Repórter: Maju Silva / Ascom Hospital Dr. Ib Gatto Falcão
Fotos: Pedro Junior / Ascom Hospital Dr. Ib Gatto Falcão

O mês de setembro é marcado pela campanha Setembro Amarelo, voltada para a conscientização sobre a prevenção do suicídio, a promoção de informação de qualidade e o combate aos preconceitos. O tema, ainda cercado de tabus, exige diálogo aberto e responsável, sobretudo dentro das unidades de saúde, onde a escuta, o acolhimento e o cuidado são fundamentais.
Para contribuir com essa reflexão, profissionais do Hospital Dr. Ib Gatto Falcão listaram alguns dos principais mitos e verdades que podem ajudar a salvar vidas:
Mito 1: “Quem fala em suicídio só quer chamar atenção”.
Verdade: Toda fala sobre tirar a própria vida deve ser levada a sério. Muitas vezes, trata-se de um pedido de ajuda e de uma forma de expressar um sofrimento que a pessoa não consegue enfrentar sozinha.
Mito 2: “Quem realmente quer se matar, não avisa”.
Verdade: Em grande parte dos casos, pessoas em sofrimento dão sinais, seja por meio de mudanças de comportamento, falas diretas ou indiretas, isolamento social ou até alterações bruscas de humor. Estar atento pode ser decisivo.
Mito 3: “Falar sobre suicídio pode incentivar alguém a se matar”.
Verdade: Conversar de maneira responsável e empática não incentiva o ato. Pelo contrário: abre espaço para que a pessoa compartilhe sua dor e busque ajuda. O silêncio, sim, aumenta o risco.
Mito 4: “O suicídio é sempre resultado de doenças mentais”.
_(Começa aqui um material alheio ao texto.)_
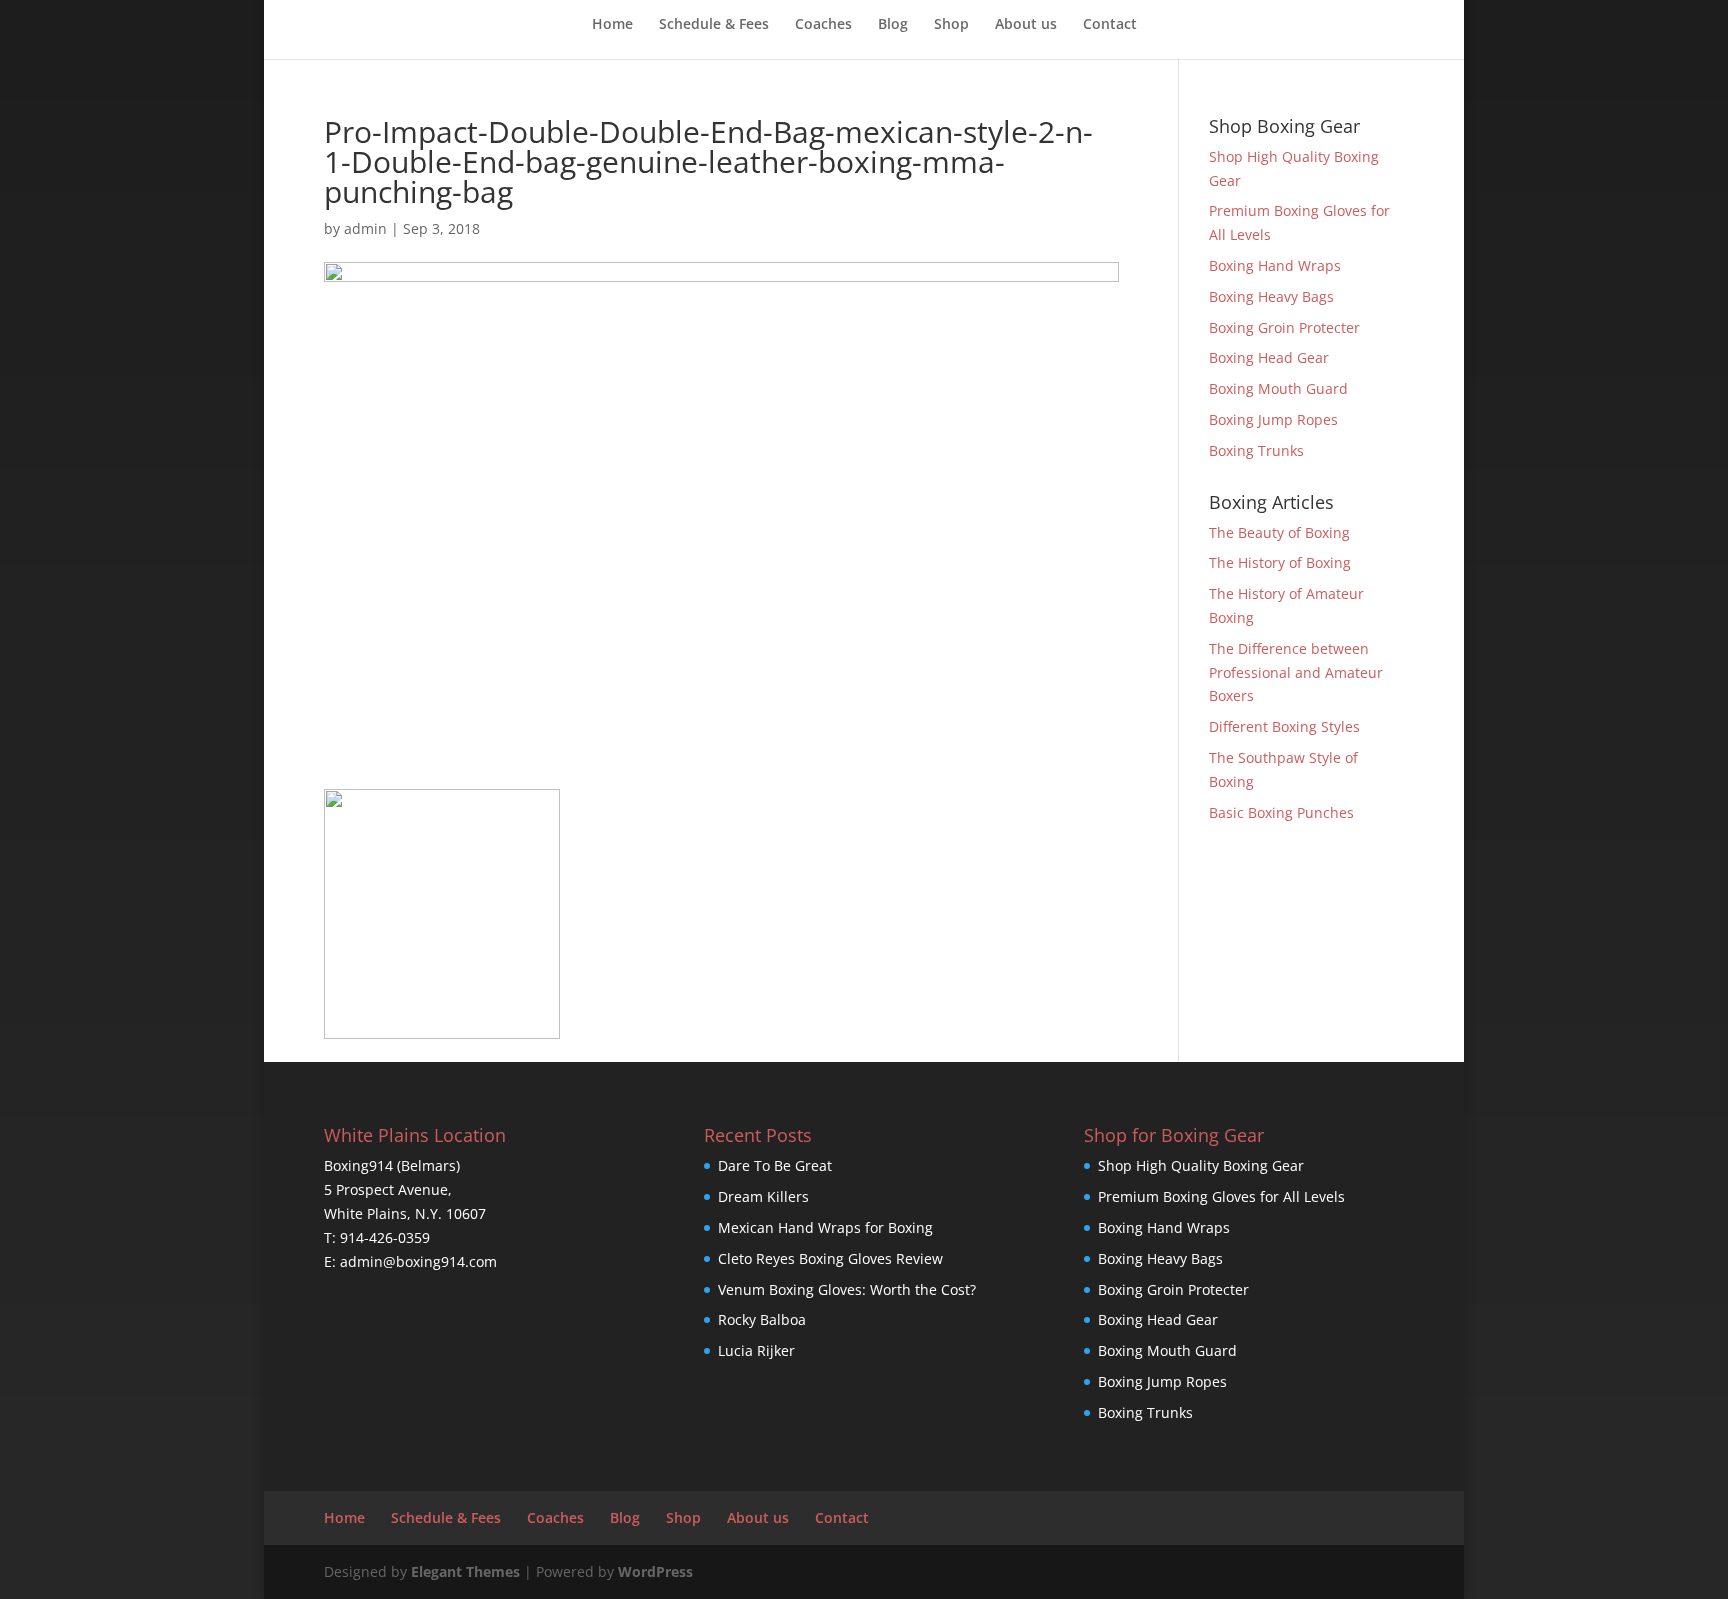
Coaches (823, 25)
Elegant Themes (465, 1571)
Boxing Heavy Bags (1271, 296)
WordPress (655, 1571)
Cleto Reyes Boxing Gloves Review (830, 1258)
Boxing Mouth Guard (1278, 388)
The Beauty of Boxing (1279, 532)
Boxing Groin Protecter (1284, 327)
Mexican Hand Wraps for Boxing (825, 1227)
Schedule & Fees (714, 25)
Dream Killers (763, 1196)
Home (612, 25)
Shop (951, 25)
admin (365, 228)
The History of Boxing (1280, 562)
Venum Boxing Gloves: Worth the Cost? (847, 1289)
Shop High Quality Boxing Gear (1201, 1165)
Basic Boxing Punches (1281, 812)
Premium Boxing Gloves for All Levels (1221, 1196)
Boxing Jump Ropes (1273, 419)
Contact (1110, 25)
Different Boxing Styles (1284, 726)
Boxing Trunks (1256, 450)
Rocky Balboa (762, 1319)
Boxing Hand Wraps (1275, 265)
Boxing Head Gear (1269, 357)
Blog (893, 25)
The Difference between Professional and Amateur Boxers (1296, 672)
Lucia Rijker (756, 1350)
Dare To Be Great (775, 1165)
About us (1026, 25)
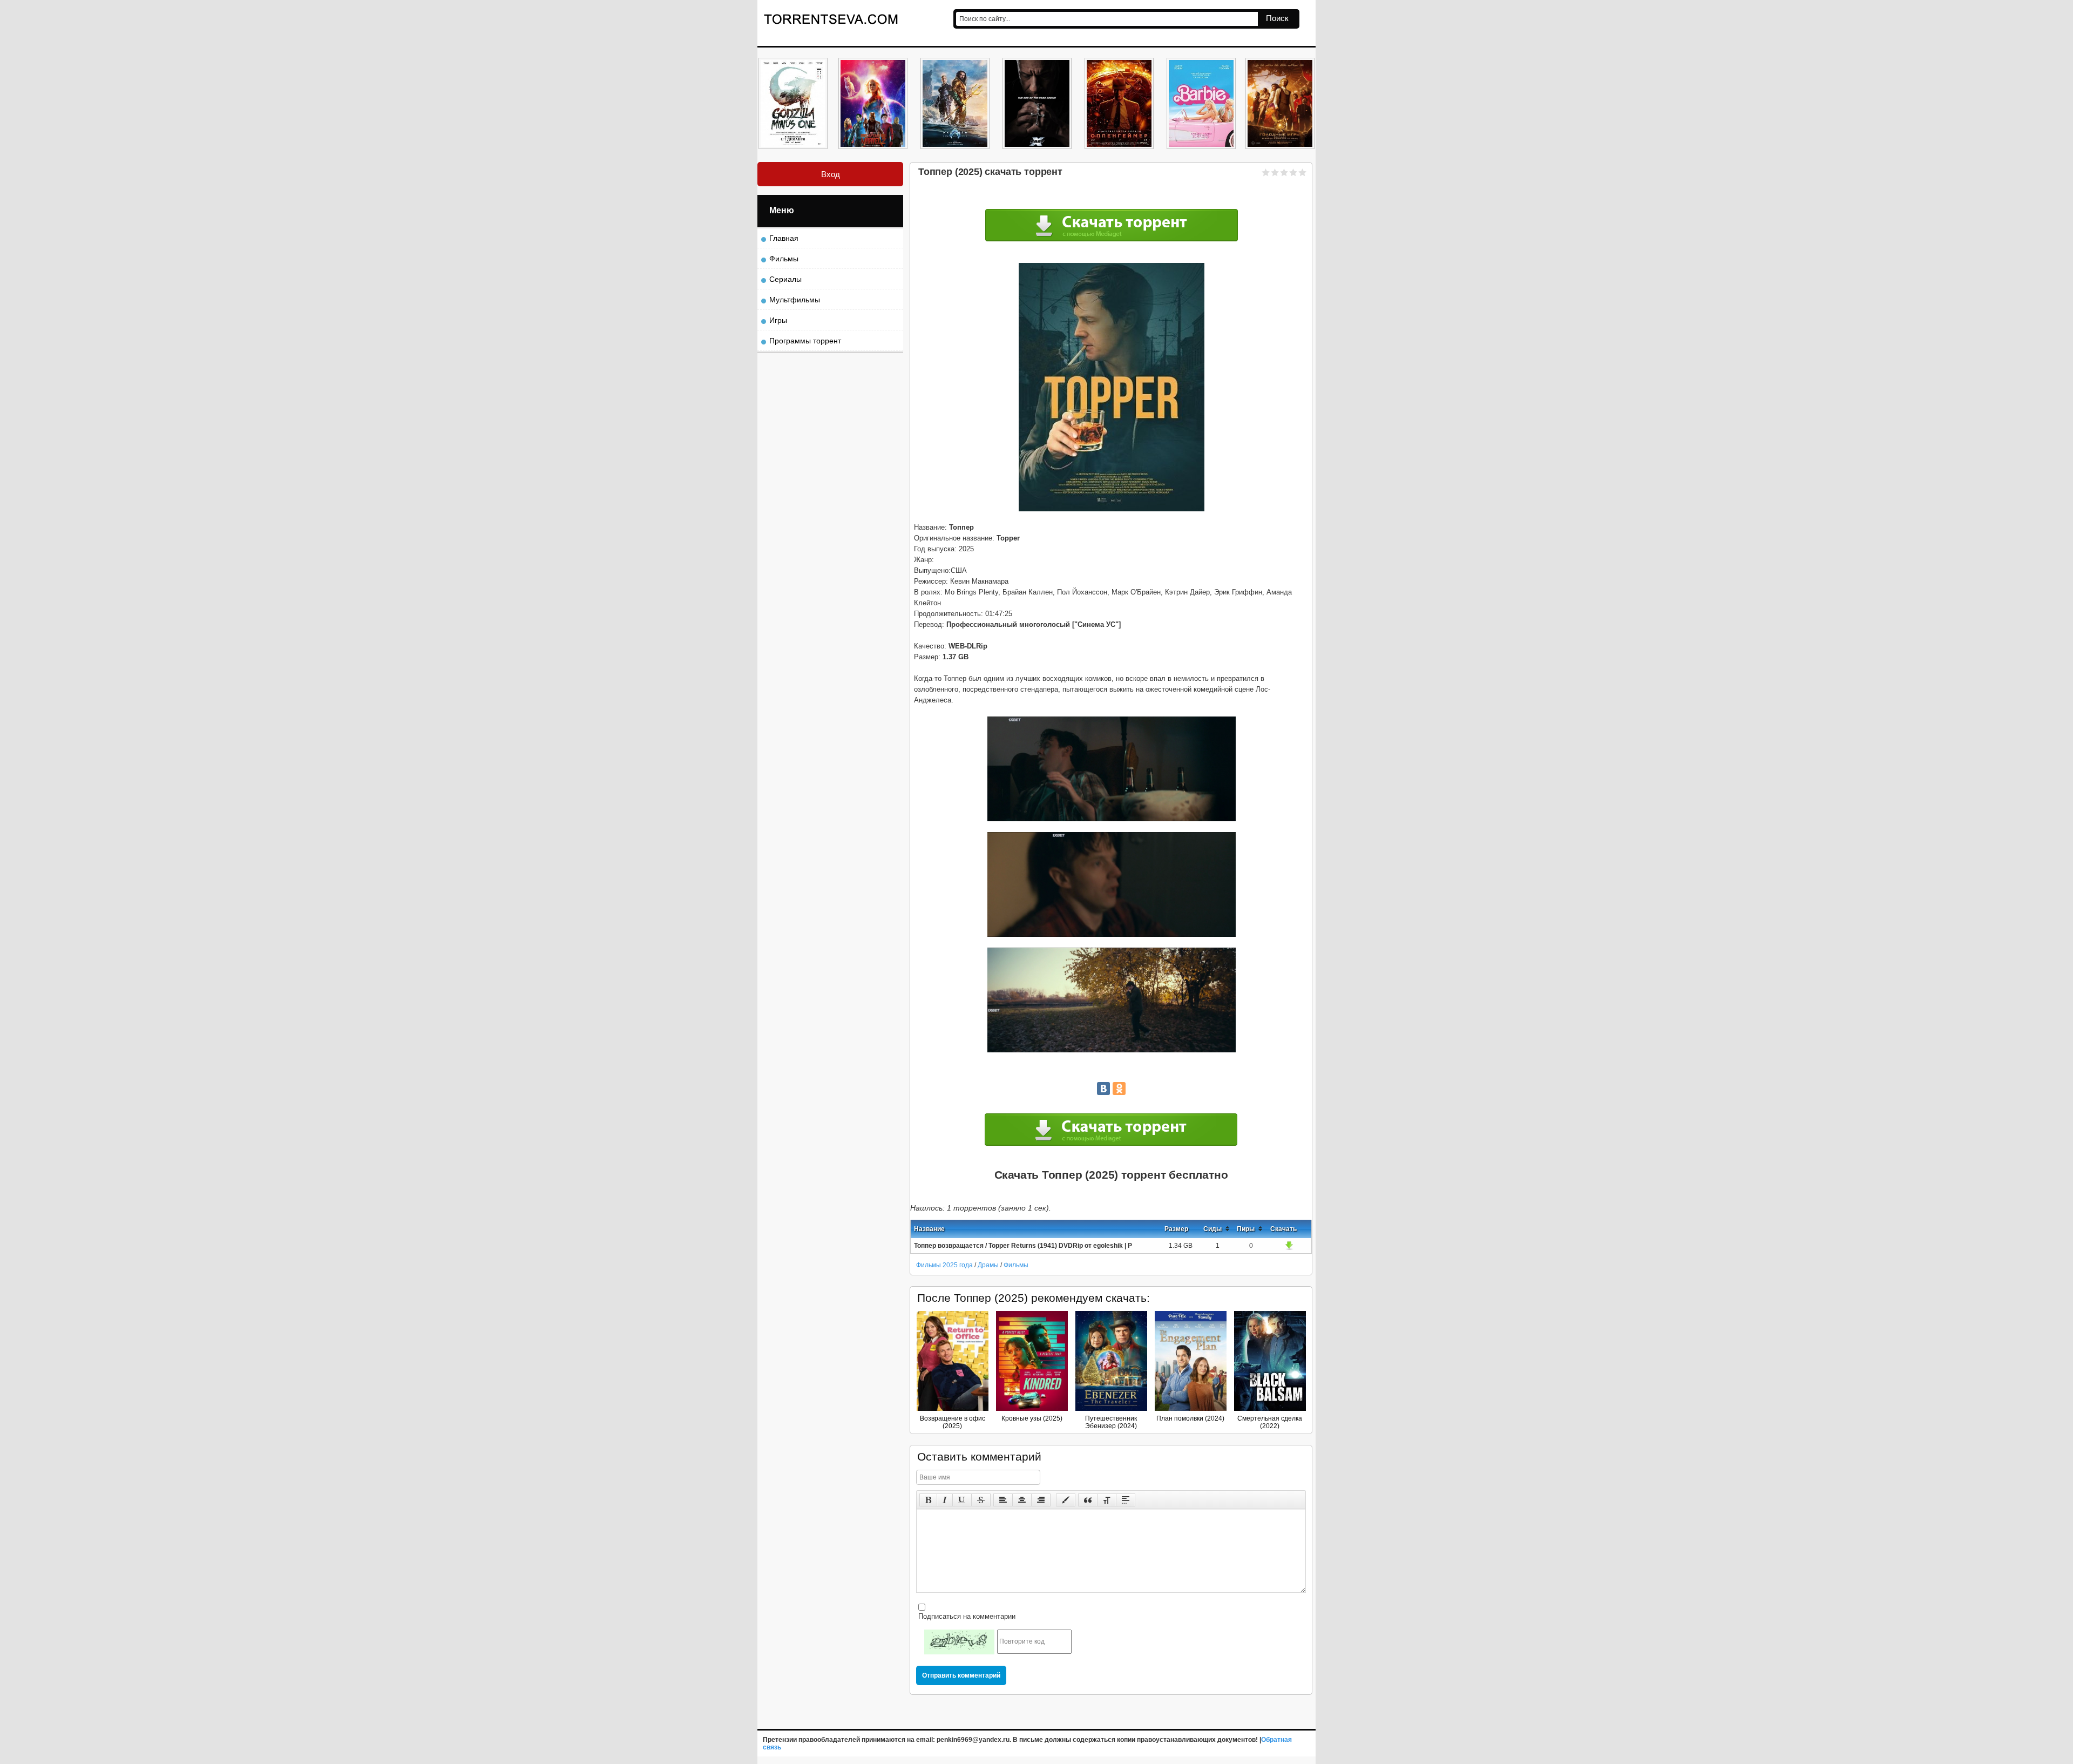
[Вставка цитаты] (1088, 1499)
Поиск (1277, 18)
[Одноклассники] (1119, 1088)
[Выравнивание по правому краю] (1041, 1499)
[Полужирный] (928, 1499)
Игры (778, 320)
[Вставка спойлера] (1125, 1499)
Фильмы (1016, 1265)
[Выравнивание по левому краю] (1003, 1499)
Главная (783, 238)
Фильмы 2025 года (944, 1265)
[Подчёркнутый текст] (962, 1499)
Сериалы (785, 279)
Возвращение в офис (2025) (952, 1422)
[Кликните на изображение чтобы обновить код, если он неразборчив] (959, 1642)
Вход (830, 174)
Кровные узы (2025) (1031, 1418)
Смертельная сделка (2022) (1269, 1422)
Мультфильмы (794, 299)
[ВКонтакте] (1103, 1088)
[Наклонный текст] (945, 1499)
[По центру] (1022, 1499)
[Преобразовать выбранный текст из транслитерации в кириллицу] (1106, 1499)
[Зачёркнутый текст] (981, 1499)
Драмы (989, 1265)
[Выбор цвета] (1065, 1499)
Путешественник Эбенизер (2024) (1111, 1422)
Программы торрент (805, 340)
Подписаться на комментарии (965, 1616)
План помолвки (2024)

Verdade: Embora transtornos como depressão e ansiedade sejam fatores de risco, situações de estresse extremo, perdas significativas e a falta de apoio emocional também podem desencadear pensamentos suicidas.
Mito 5: “Não há nada que eu possa fazer para ajudar”.
Verdade: Atitudes simples podem fazer a diferença. Ouvir sem julgamentos, demonstrar apoio, incentivar a busca por ajuda profissional e acompanhar a pessoa em sofrimento são gestos fundamentais. Amigos, familiares e a rede de saúde têm papel essencial nesse processo.
Prevenção é cuidado
O suicídio é considerado um problema de saúde pública que pode ser prevenido. No Brasil, cerca de 32 pessoas tiram a própria vida todos os dias, segundo dados do Ministério da Saúde. Especialistas reforçam que quanto mais informação, acolhimento e acesso ao cuidado, maiores são as chances de evitar que vidas sejam interrompidas.
No Hospital Dr. Ib Gatto Falcão, o compromisso é com a vida. Todos os pacientes que chegam em situação de risco recebem atendimento humanizado, avaliação clínica e, quando necessário, encaminhamento para acompanhamento psicológico e psiquiátrico.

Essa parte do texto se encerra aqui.